Towards the end of the 30s he returned to the stage, which he gets props for doing because he was still much in demand as a movie star. I think he did it to make his wife happy but ultimately it proved to be a smart move (as Charles Tingwell once said, if you look after the acting the career will take care of itself) and his Broadway career would thrive when his star roles got less impressive - in the 50s he was no longer a box office draw, but he was a Broadway draw. March liked to blame the down turn in his movie carer on the fact he was accused of being a Communist; now that may have had a little bit to do with it, but I think more important was the fact that he appeared in a bunch of flops in the late 40s, he was getting on in years, and also he didn't fall back into some sure fire commercial genre like Westerns to stay in the public eye.

:: Supplied information ::

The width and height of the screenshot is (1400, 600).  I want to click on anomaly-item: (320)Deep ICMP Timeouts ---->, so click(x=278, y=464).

:: What to do ::
Reproduce, word for word, the stretch from "Towards the end" through "the public eye." in the passage about March's stage and film career.

:: Worked solution ::
Towards the end of the 30s he returned to the stage, which he gets props for doing because he was still much in demand as a movie star. I think he did it to make his wife happy but ultimately it proved to be a smart move (as Charles Tingwell once said, if you look after the acting the career will take care of itself) and his Broadway career would thrive when his star roles got less impressive - in the 50s he was no longer a box office draw, but he was a Broadway draw. March liked to blame the down turn in his movie carer on the fact he was accused of being a Communist; now that may have had a little bit to do with it, but I think more important was the fact that he appeared in a bunch of flops in the late 40s, he was getting on in years, and also he didn't fall back into some sure fire commercial genre like Westerns to stay in the public eye.